Metin Bölümü:
Genel Kurul’da, HDP’li Sırrı Süreyya Önder ile arasındaki Kandil polemiğine ilişkin soru üzerine Turan, “Zaman zaman bize değişik partilerin vekilleri, HDP başta olmak üzere grubumuzu ilzam, tahkir eden, hiç hesaba katılamayacak kadar ağır ithamlar olan ifadeler kullanıyorlar. Bugün de gördüğünüz gibi HDP, sözüm ona bizim grubumuzu tahkir etti, dedi ki ‘Zorla oy kullanıyorsunuz’. Hayır. 316 vekilimiz, bu teklife imza attı. Eksiksiz 316 vekilimiz, Başbakanından vekiline, bakanından MKYK’sına hepsi oyunu kullandı ve bu konudaki ithamı da reddetmiş oldu zaten. Sonuç bunu gösteriyor.” ifadesini kullandı.

Verilen Veriler:
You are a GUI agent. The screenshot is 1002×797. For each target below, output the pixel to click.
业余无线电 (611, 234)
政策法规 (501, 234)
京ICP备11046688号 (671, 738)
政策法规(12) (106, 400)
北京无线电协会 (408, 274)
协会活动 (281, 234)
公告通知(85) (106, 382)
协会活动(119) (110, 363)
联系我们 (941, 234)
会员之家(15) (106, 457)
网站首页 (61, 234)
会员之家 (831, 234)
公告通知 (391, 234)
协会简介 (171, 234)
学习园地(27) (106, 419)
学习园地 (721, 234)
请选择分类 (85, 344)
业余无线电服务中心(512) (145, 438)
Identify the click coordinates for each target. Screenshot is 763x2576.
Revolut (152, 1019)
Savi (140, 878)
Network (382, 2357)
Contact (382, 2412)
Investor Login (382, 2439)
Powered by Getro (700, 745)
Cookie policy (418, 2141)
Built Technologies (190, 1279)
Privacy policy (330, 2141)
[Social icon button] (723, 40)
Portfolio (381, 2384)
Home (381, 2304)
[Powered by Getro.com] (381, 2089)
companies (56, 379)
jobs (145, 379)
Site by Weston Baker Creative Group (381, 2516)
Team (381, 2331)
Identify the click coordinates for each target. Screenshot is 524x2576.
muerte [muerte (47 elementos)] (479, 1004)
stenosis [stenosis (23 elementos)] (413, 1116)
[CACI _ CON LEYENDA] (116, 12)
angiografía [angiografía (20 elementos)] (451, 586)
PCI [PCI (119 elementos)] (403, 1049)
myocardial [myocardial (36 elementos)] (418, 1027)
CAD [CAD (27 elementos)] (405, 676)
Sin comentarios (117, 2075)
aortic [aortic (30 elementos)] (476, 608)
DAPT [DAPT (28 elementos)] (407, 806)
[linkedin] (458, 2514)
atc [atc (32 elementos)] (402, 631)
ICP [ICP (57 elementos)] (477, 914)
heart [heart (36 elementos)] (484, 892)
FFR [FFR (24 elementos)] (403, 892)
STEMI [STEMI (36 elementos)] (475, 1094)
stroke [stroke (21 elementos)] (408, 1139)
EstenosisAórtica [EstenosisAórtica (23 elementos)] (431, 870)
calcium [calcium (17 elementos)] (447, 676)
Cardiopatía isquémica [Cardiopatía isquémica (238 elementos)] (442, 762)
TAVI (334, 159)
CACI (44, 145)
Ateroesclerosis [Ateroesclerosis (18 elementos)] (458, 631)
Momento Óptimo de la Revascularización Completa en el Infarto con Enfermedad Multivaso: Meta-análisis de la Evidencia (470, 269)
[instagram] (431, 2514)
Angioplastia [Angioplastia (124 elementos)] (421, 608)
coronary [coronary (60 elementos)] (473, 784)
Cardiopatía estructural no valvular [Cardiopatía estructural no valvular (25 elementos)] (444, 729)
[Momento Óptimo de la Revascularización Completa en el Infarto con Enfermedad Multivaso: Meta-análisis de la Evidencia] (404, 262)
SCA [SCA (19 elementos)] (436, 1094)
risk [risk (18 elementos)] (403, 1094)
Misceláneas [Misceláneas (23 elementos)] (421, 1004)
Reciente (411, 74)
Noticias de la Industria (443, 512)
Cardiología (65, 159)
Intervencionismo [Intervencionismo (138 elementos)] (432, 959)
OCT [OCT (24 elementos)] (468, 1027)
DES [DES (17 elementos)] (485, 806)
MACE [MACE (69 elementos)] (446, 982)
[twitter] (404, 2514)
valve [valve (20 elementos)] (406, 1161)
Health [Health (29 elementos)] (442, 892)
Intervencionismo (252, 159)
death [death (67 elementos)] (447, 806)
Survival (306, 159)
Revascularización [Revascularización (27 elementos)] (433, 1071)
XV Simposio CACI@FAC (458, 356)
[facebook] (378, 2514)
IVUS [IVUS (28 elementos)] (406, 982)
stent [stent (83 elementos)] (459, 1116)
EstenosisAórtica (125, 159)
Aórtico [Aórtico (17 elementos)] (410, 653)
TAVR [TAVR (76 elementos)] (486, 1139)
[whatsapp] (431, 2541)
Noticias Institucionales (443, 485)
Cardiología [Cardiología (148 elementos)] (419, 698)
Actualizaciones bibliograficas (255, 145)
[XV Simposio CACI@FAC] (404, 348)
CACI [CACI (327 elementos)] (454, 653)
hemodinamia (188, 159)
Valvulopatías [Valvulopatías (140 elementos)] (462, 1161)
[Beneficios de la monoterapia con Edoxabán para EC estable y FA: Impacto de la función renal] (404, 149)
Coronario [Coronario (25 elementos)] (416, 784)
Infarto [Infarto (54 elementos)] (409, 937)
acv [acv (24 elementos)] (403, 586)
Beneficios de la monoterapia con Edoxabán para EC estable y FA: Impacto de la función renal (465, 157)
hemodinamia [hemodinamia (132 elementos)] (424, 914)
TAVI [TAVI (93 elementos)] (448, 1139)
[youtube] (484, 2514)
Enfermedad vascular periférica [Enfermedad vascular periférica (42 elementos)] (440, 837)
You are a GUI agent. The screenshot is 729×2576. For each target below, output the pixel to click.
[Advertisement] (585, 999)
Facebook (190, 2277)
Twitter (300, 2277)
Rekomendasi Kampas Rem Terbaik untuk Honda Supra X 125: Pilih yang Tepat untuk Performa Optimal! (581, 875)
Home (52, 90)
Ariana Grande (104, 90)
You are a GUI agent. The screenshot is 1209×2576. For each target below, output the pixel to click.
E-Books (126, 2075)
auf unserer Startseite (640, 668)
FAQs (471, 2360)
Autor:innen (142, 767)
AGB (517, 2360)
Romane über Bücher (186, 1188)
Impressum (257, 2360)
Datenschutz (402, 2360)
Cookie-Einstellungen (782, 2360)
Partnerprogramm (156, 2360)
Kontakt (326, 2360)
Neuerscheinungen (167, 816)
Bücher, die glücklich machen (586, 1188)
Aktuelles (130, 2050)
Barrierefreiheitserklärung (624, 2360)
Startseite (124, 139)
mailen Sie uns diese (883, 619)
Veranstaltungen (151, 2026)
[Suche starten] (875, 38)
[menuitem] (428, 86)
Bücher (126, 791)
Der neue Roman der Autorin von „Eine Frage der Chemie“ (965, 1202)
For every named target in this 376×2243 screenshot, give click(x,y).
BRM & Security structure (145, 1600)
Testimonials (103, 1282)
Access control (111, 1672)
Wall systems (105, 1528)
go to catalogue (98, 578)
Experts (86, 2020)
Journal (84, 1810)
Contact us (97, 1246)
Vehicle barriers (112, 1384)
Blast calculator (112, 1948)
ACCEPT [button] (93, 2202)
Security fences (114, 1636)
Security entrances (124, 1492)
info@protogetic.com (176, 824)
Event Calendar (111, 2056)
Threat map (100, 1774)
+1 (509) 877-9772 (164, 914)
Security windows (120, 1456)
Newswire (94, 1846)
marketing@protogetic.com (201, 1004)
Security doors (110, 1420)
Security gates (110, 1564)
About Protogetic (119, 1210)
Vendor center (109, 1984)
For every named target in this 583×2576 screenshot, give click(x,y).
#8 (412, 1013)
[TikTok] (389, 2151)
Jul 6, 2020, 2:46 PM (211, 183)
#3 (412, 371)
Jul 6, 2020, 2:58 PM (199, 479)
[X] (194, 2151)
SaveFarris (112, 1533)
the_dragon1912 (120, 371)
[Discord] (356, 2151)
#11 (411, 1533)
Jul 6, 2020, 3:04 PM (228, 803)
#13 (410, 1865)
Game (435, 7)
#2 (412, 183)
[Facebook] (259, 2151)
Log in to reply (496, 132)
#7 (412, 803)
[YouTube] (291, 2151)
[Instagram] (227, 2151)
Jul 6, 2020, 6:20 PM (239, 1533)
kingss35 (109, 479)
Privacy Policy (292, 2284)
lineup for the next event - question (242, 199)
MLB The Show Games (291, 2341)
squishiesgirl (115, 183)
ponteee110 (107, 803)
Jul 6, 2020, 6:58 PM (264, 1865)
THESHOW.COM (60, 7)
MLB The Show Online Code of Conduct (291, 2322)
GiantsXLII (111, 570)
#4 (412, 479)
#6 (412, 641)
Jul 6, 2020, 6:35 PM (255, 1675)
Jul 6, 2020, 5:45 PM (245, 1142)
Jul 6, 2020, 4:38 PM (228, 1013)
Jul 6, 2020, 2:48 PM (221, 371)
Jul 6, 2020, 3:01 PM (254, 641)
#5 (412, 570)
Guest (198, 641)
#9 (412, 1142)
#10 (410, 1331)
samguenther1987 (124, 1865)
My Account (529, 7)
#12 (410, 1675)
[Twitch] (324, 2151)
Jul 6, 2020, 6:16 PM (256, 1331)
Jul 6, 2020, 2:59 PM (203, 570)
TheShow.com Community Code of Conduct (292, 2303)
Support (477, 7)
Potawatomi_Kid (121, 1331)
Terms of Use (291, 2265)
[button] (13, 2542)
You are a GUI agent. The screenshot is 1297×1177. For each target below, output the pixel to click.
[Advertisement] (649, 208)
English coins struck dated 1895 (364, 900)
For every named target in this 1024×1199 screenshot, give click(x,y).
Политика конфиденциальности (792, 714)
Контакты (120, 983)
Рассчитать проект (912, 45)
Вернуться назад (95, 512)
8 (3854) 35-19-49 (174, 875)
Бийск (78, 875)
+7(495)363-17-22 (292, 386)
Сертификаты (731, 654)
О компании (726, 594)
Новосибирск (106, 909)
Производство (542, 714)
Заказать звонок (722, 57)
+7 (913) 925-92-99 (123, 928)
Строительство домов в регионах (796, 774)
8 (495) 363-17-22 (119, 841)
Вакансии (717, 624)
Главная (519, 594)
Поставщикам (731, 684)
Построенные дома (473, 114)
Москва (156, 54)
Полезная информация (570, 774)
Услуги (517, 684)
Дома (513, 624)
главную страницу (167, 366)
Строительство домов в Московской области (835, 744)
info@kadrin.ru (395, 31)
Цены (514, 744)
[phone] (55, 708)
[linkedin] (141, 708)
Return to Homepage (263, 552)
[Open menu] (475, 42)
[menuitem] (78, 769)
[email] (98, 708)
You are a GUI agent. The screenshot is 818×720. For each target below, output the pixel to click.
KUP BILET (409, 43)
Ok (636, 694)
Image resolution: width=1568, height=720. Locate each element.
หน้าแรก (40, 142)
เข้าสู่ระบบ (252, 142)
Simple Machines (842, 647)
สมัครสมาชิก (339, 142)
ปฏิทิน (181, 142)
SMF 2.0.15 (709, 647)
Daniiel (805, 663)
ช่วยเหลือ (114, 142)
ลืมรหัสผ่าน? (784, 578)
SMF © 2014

Alıştırma: Turan'ın Kandil polemiğine ilişkin sözlerini aktaran metni, son cümlesinin ardından sürdürün.

Alıştırma Çıktısı:
Turan, “Kaldı ki bize ‘Talimatla oy veriyorsun’ diyen insanların, sanki özgür bir ortamda siyaset üretiyormuş gibi davranması da akla ziyan bir şey. HDP dediğiniz, Kandil’den emir almadan oturamayan, Kandil’den emir almadan kalkamayan bir parti.” diye konuştu.

Bülent Turan, “HDP’nin, komisyondaki tavrı, grup başkanvekillerinin masalarda dolaşan, kavga eden, su şişeleri atan bir parti olmasına rağmen son haftalarda hiç ses çıkarmayan, kavga etmeyen, mülayim bir parti haline gelmeye çalışması, CHP’ye bu konuda zorluk çıkarmama niyetindendir. ‘Light HDP’ tabiri caizse Kandil ‘Kavga et’ dedi, komisyonda kavga ettiler, Kandil ‘Dur’ dedi, Genel Kurul’da durdular. O yüzden Kandil’den emir almadan hareket edemeyen insanların bize ‘Emir kulu’ demesini, ciddiye bile almıyoruz.” görüşünü dile getirdi.

– “90’lı yıllar gibi görüntünün verilmeyeceği kanaatindeyim”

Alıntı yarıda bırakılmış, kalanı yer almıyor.